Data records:
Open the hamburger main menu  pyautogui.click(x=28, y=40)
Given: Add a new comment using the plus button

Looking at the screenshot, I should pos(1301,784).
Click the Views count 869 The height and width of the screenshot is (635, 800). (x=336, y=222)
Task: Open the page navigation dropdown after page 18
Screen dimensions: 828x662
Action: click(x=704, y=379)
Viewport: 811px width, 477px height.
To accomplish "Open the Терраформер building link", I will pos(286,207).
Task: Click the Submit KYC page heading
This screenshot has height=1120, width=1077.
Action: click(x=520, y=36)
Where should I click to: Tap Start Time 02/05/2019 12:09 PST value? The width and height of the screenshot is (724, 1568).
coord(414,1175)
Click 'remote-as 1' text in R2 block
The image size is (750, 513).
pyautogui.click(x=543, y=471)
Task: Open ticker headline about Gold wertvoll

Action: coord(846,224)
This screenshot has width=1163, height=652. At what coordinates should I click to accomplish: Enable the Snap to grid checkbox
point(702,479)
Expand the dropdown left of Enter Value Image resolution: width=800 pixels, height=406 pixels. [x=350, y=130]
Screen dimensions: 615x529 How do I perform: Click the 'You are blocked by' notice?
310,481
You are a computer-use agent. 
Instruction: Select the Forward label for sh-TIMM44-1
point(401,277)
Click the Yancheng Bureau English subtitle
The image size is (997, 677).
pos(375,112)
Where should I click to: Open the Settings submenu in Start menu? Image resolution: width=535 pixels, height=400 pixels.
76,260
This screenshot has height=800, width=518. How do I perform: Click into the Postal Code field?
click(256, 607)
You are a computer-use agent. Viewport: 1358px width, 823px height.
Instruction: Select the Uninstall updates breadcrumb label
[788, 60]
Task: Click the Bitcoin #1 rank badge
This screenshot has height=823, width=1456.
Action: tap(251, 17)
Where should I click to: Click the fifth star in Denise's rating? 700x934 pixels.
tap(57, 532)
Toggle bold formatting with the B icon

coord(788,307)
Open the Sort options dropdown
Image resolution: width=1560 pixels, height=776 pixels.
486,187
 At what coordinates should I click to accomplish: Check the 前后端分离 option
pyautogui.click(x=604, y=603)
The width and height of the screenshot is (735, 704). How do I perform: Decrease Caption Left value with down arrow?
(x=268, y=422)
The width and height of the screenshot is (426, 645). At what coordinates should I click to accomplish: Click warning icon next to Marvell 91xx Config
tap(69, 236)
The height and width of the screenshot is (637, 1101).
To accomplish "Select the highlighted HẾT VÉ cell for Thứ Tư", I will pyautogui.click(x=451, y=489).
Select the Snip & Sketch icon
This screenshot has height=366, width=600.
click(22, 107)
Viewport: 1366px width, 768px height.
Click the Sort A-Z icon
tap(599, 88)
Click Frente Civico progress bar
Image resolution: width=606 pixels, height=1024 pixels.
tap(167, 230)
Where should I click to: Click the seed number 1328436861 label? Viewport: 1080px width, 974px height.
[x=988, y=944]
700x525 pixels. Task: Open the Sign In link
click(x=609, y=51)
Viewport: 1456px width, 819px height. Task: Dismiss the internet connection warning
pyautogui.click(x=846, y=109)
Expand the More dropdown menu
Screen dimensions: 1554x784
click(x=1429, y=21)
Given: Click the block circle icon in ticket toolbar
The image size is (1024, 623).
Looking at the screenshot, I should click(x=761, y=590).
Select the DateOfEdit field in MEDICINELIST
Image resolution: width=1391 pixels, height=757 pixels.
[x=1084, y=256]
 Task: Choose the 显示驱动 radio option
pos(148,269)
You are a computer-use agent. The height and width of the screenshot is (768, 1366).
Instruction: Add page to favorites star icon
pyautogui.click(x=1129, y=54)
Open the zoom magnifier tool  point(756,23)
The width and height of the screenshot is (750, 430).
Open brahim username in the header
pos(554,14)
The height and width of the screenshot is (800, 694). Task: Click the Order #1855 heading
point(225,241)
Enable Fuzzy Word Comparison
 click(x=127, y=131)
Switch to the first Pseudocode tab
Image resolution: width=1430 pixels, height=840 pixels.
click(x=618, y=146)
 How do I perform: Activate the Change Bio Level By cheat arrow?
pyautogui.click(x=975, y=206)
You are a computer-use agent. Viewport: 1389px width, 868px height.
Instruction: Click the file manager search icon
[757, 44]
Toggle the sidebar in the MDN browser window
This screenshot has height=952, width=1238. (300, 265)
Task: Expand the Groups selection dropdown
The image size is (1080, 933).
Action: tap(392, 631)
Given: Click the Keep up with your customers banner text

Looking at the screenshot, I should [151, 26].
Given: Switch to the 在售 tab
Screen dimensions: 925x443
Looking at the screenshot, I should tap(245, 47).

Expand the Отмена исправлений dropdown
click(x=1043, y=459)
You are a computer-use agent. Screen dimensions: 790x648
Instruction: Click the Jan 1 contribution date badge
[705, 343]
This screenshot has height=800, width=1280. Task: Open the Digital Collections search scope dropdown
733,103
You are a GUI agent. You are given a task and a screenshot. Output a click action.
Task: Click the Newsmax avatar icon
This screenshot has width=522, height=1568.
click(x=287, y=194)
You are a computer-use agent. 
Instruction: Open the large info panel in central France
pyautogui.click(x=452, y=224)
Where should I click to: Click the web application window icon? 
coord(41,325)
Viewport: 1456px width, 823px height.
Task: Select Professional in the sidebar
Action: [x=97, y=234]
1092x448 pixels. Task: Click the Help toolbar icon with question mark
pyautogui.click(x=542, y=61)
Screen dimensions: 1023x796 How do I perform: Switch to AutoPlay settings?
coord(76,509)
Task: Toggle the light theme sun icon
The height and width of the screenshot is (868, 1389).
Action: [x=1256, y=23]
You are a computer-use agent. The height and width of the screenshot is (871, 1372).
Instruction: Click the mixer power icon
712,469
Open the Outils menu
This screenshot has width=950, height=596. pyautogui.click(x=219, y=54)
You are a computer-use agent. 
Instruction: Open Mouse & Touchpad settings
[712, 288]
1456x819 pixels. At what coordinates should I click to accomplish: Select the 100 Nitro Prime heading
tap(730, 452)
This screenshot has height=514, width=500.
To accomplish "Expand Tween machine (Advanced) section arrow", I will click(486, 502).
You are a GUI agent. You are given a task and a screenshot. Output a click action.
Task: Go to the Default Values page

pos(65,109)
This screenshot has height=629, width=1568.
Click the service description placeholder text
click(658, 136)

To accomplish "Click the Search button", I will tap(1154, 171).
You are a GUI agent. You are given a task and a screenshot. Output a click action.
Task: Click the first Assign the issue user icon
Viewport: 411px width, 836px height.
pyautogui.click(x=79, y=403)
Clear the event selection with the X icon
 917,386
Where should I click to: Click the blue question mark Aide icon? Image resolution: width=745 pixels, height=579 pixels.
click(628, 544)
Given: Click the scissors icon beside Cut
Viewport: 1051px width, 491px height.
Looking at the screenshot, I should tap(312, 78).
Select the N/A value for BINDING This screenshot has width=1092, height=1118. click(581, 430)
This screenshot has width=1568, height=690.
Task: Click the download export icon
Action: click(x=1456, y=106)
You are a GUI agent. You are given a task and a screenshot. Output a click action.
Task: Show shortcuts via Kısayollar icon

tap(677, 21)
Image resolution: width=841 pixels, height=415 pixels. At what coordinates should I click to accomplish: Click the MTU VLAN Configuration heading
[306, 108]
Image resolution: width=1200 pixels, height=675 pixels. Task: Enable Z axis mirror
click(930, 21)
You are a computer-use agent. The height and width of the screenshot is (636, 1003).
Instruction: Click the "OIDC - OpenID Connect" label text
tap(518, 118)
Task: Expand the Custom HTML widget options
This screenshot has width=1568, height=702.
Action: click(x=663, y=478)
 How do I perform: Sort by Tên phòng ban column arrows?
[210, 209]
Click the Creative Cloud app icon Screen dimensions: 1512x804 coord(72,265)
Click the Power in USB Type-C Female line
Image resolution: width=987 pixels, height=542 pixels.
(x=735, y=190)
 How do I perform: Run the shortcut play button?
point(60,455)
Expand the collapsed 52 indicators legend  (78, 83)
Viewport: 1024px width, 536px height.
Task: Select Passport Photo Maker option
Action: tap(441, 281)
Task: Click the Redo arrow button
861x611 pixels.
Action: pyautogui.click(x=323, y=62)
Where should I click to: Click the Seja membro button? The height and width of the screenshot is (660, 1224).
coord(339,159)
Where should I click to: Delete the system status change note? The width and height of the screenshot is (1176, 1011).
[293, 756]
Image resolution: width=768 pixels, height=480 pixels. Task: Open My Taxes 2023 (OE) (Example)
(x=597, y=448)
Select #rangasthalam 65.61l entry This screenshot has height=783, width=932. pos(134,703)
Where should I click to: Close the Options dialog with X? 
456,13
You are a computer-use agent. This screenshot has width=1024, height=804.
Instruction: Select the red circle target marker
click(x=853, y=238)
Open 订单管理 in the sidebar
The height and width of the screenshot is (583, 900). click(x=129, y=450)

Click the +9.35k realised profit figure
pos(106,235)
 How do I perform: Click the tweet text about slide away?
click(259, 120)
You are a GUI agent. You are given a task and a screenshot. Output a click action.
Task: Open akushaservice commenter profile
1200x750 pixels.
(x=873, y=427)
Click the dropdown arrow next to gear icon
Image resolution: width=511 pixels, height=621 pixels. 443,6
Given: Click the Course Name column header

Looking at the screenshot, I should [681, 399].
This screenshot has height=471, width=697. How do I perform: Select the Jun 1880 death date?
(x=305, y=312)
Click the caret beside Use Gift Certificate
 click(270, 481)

About this task: Only the lines from the one containing "Click the dropdown arrow next to gear icon" through the last line of the records belong in the answer, each written out exactly.

Exercise answer:
Click the dropdown arrow next to gear icon
Image resolution: width=511 pixels, height=621 pixels. 443,6
Given: Click the Course Name column header

Looking at the screenshot, I should [681, 399].
This screenshot has height=471, width=697. How do I perform: Select the Jun 1880 death date?
(x=305, y=312)
Click the caret beside Use Gift Certificate
 click(270, 481)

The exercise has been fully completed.